━━━━━ Source extract ━━━━━
8

I am trying to use PyBrain for some simple NN training. What I don't know how to do is to load the training data from a file. It is not explained in their website anywhere. I don't care about the format because I can build it now, but I need to do it in a file instead of adding row by row manually, because I will have several hundreds of rows.

Dr Sokoban
  • 1,638
  • 4
  • 20
  • 34
  • 1
    Several hundred rows means you have a very small set and shouldn't be concerned about performance. But doesn't PyBrain just accept NumPy arrays? – Fred Foo Nov 15 '11 at 16:46
  • I dont know, I am just starting to use it, but nowhere they say how to use NumPy arrays with their NN :/ – Dr Sokoban Nov 15 '11 at 17:03

2 Answers2

21

Here is how I did it:

ds = SupervisedDataSet(6,3)

tf = open('mycsvfile.csv','r')

for line in tf.readlines():
    data = [float(x) for x in line.strip().split(',') if x != '']
    indata =  tuple(data[:6])
    outdata = tuple(data[6:])
    ds.addSample(indata,outdata)

n = buildNetwork(ds.indim,8,8,ds.outdim,recurrent=True)
t = BackpropTrainer(n,learningrate=0.01,momentum=0.5,verbose=True)
t.trainOnDataset(ds,1000)
t.testOnData(verbose=True)

In this case the neural network has 6 inputs and 3 outputs. The csv file has 9 values on each line separated by a comma. The first 6 values are input values and the last three are outputs.
━━━━━ Records provided ━━━━━
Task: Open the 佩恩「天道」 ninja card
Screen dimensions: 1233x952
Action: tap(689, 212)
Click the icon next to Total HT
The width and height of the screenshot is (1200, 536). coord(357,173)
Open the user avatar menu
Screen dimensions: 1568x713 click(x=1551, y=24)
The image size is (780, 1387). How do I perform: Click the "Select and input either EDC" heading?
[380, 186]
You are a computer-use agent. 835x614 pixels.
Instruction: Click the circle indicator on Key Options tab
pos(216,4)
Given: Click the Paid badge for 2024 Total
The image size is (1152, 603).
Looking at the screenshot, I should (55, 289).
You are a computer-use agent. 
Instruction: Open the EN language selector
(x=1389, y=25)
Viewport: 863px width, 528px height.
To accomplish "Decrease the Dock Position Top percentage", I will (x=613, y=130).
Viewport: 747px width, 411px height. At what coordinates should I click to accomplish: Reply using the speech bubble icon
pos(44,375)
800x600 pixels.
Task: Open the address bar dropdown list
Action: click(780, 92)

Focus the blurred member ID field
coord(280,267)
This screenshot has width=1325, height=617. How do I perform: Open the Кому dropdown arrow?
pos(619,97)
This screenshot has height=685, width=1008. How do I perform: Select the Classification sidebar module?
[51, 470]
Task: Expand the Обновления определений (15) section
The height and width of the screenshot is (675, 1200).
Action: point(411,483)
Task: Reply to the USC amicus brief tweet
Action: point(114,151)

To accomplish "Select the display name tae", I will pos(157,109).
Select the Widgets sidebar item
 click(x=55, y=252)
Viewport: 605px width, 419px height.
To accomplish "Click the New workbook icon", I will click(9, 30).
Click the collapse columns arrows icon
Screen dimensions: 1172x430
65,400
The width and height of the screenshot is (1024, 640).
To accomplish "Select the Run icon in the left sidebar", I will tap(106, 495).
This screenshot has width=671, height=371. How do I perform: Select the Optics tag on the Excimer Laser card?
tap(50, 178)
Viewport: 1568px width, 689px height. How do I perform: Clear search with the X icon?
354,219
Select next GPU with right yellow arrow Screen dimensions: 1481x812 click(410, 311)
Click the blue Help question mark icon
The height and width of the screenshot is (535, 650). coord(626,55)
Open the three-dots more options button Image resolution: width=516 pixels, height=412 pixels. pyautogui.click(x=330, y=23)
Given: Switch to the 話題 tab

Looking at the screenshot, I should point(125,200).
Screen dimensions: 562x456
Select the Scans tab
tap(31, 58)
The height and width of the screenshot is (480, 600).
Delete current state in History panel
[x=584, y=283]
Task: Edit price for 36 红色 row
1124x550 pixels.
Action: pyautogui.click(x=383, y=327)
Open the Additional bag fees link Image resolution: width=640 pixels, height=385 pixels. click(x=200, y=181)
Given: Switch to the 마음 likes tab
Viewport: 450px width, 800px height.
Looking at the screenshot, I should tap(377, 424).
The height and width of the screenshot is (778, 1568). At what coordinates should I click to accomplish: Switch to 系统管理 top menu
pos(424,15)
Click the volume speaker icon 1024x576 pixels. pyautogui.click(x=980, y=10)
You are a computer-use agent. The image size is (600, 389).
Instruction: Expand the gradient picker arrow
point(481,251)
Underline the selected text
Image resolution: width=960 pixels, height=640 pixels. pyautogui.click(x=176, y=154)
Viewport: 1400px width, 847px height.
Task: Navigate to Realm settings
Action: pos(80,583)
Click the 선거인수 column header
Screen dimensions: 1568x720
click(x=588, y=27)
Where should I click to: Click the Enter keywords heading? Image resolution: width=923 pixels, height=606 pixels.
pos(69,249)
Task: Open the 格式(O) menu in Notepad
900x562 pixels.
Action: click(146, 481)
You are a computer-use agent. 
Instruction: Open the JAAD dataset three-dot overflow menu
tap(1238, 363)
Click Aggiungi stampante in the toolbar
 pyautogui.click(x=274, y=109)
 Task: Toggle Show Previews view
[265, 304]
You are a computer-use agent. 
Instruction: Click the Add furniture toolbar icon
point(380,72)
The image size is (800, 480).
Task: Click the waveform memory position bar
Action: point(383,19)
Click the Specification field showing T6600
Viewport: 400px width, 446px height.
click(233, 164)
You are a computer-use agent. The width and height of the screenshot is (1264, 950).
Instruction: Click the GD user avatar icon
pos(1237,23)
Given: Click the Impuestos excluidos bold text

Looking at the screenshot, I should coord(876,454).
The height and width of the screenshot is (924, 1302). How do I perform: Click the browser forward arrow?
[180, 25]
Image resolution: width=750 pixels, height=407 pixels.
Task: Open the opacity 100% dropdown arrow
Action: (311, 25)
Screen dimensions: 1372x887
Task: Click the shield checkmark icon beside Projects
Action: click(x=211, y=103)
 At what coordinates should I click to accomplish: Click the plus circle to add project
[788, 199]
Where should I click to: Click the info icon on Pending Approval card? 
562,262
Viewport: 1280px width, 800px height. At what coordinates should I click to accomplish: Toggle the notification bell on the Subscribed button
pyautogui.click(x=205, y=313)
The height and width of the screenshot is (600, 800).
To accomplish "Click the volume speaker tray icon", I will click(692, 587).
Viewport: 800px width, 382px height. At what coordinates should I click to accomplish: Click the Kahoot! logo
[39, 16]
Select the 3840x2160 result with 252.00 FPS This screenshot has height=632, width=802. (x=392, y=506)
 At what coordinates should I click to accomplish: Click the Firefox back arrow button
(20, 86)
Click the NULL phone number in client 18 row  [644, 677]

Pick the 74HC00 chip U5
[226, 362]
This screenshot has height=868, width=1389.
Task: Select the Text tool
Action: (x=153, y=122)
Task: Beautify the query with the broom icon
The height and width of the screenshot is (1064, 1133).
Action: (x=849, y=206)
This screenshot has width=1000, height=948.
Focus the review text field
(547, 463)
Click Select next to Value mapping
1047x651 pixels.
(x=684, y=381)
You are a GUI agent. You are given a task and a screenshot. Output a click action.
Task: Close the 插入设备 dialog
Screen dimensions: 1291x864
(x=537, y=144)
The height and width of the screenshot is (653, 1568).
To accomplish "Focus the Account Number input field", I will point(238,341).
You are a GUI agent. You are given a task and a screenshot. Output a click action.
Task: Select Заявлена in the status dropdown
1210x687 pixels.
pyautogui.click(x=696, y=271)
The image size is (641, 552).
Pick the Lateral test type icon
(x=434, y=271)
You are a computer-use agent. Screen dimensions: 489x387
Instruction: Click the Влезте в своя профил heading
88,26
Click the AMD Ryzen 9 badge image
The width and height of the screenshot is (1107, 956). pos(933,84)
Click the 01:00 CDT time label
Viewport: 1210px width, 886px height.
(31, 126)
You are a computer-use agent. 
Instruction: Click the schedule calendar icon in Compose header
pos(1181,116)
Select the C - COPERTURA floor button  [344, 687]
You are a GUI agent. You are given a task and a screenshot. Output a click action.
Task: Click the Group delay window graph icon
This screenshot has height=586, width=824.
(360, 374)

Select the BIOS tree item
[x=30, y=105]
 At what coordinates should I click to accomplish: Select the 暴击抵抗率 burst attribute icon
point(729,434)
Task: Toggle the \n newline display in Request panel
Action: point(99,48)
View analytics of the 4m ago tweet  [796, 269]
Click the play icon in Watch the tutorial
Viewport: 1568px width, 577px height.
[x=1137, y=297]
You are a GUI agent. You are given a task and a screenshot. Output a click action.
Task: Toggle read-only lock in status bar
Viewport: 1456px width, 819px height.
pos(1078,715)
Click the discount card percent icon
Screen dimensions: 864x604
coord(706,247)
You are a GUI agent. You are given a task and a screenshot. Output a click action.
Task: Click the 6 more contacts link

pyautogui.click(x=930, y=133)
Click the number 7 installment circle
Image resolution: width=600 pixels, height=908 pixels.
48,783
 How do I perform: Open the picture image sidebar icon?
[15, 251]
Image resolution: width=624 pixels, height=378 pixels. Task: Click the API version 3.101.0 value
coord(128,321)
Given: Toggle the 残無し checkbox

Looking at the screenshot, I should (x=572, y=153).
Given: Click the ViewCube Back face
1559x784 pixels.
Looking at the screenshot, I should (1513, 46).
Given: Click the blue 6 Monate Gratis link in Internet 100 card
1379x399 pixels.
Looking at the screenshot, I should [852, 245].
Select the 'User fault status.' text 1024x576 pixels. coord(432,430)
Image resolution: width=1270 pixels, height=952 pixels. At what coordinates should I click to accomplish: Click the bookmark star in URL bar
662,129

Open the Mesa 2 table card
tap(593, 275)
━━━━━
● Task 1: Does each statement agree with the PyBrain thread above? Answer yes or no for each, quoting the words from the thread that decide it. (a) The asker expects to have several hundred rows of training data. (b) In the answer's CSV file, each line holds 6 values. (c) The answer's trainer is set to a learning rate of 0.1.
● Task 2: Resume the PyBrain thread above, picking up after its last sentence.

● Expected output 1:
(a) Yes: "because I will have several hundreds of rows."
(b) No: "The csv file has 9 values on each line separated by a comma."
(c) No: "learningrate=0.01"

● Expected output 2:
c0m4
  • 4,343
  • 10
  • 35
  • 40
  • that is great, thank you very much. Do you know how can I access the weight values for every neuron? – Dr Sokoban Nov 16 '11 at 09:15
  • 1
    You can access the individual layers like this: n['in'] for the input layer and n['out'] for output or n['hidden0'] for the first hidden layer. I dont know, but I would guess that you can then access the nodes of the layer in som way. dir(n['in']) should give you a hint of what you can do – c0m4 Nov 16 '11 at 10:32
  • I cannot find how to do it. I will make a new question. Thank you for your help. – Dr Sokoban Nov 16 '11 at 11:09
  • @DrSokoban check my answer. Cannot be more easier than that. –  Jul 05 '20 at 19:33
2

You just use a pandas DataFrame this way

import pandas as pd

dataset = SupervisedDataSet(6,3)

df = pd.read_csv('mycsvfile.csv')

dataset.setField('input', df.values[:,:6]) # this sets the features

y=[[x] for x in df.values[:,:6])] # Do this to avoid IndexError: tuple index out of range
                                  # as the target field should be a list of lists, 
                                  # even if its shape is 1

dataset.setField('target', y)     # this set the target[s] field[s]
del df,y

and you are good to go.